Este esquema de la actuación independentista se advierte en el discurso de investidura rupturista de Torra. En la autoproclamación como President vicario de Puigdemont que éste ha hecho de sí mismo o en el Govern legitimista que quiere nombrar. Modo de actuar que es una falsificación. Algo parecido puede decirse de la actuación del Gobierno de España. Que el 52% de la población de Cataluña desee seguir siendo española, no enmascara ni desnaturaliza el deseo de independencia existente. Al contrario, estos porcentajes indican que los catalanes desean mayores cotas de autogobierno. Y aunque los dos gobiernos conocen la incapacidad de su simulacro para sustituir la realidad, unos conjeturan como avanzar ante los errores del Estado: «el Estado español nunca falla», dicen; otros piensan que ya escampará.

→ Registros proporcionados
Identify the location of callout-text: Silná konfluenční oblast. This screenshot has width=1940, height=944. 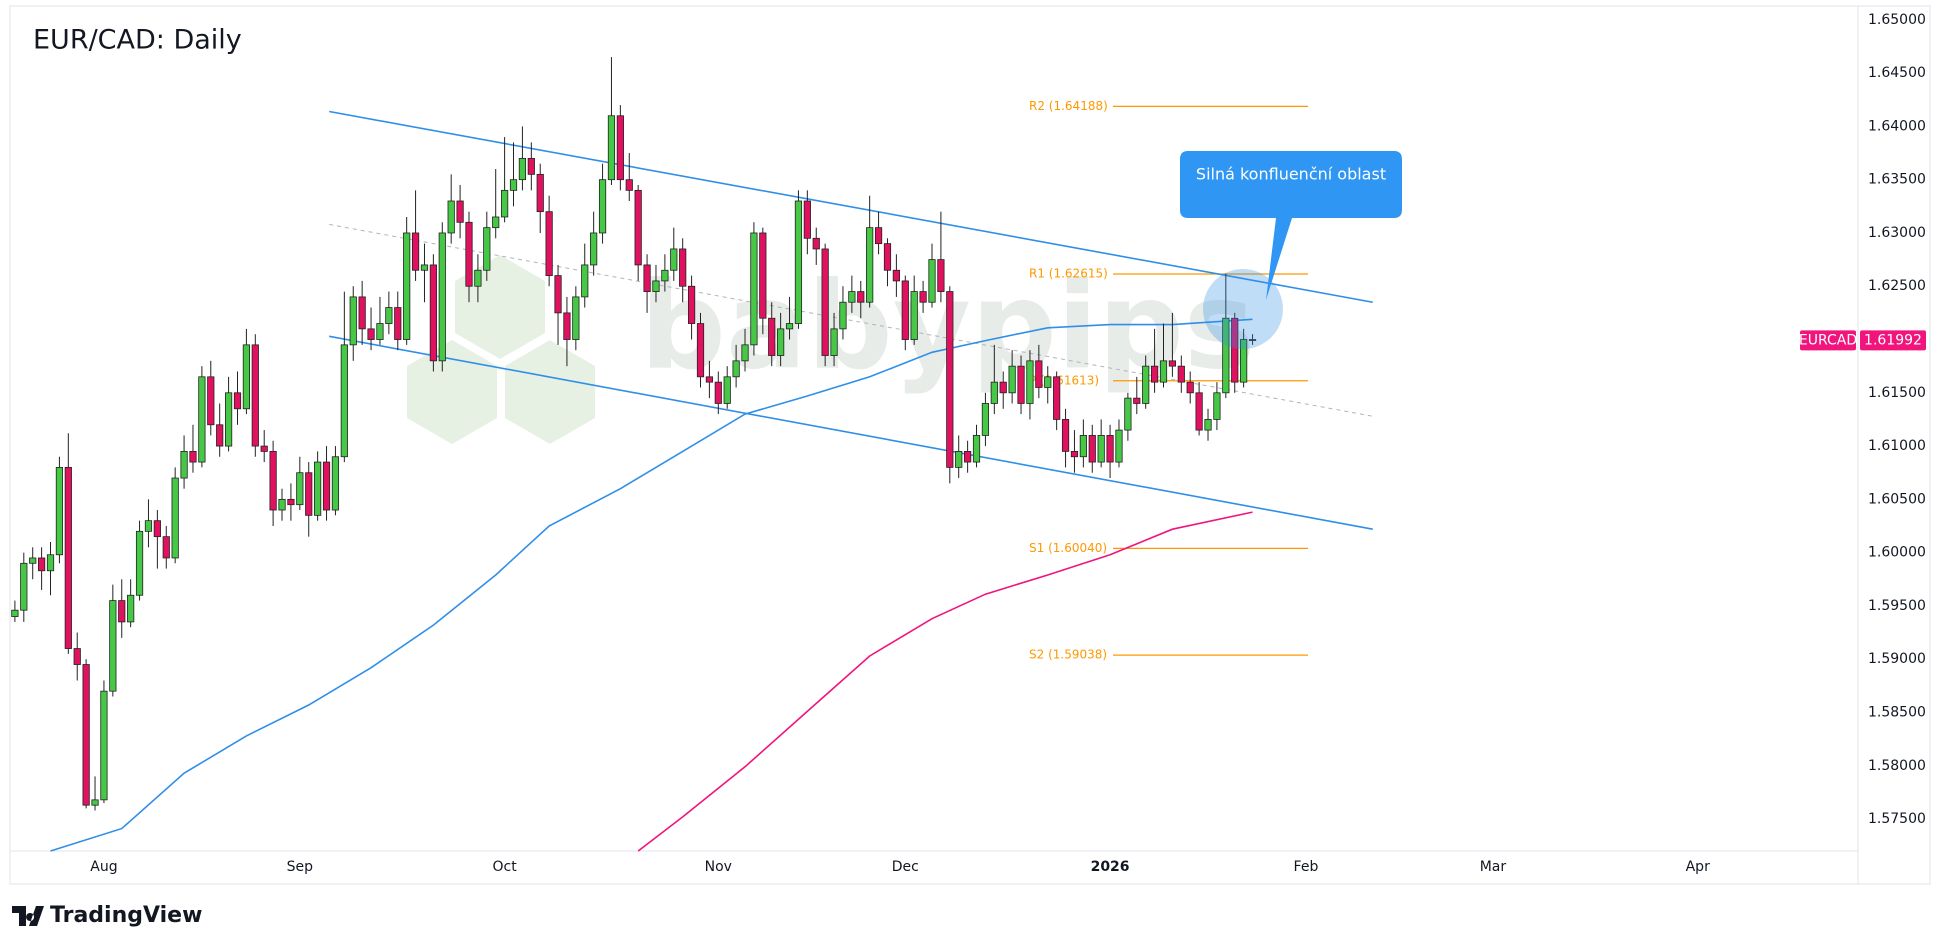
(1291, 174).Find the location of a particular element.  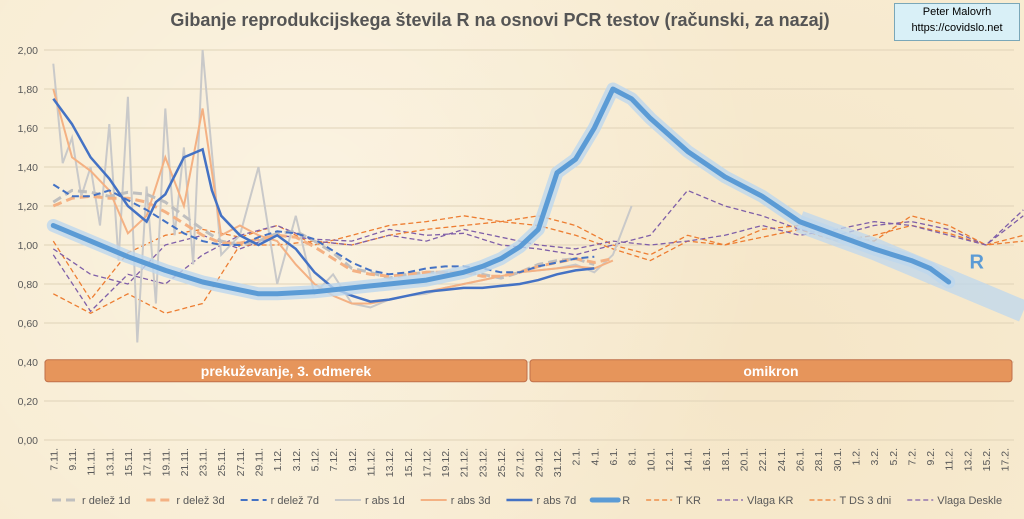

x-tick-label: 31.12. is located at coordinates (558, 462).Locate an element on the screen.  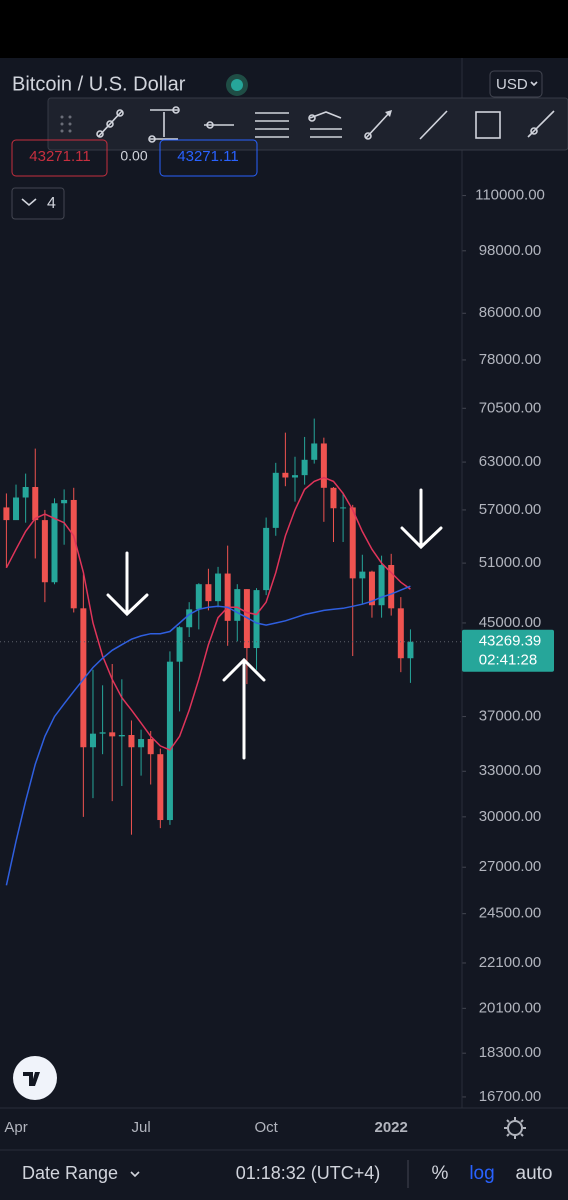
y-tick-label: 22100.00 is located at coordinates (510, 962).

→ Compruebe su comprensión
(1) Según el texto sobre el independentismo catalán, ¿qué porcentaje de la población de Cataluña desea seguir siendo española?
(2) Escriba la continuación del texto sobre el independentismo catalán a partir de su última oración.

→ Respuestas del ejercicio
(1) El 52%.

(2)
El escenario resultante es que Madrid no puede con todo y Barcelona no tiene fuerza para romper la baraja, Enric Juliana dixit, lo que nos coloca en un escenario de debilidad mutua asegurada. Es necesario, por tanto, desplazar los sentimientos e hibridar los diferentes deseos, pues el conflicto ni se va a resolver solo, ni se soluciona desde el unilateralismo de unos y el inmovilismo de otros. La putrefacción del contencioso catalán conlleva el riesgo que convertir también en un simulacro la democracia española. La solución judicial operada hasta ahora no puede ser vista como signo de fortaleza del Estado, capaz de resistir cualquier embate, sino como un atributo de la rigidez del Gobierno. El problema de las respuestas rígidas es el mismo que el de la estructuras de esta naturaleza, que los signos de colapso pasan desapercibidos y cuando éste se produce lo hace de manera súbita y catastrófica con un derrumbe. Y la rigidez también está presente en el sectarismo.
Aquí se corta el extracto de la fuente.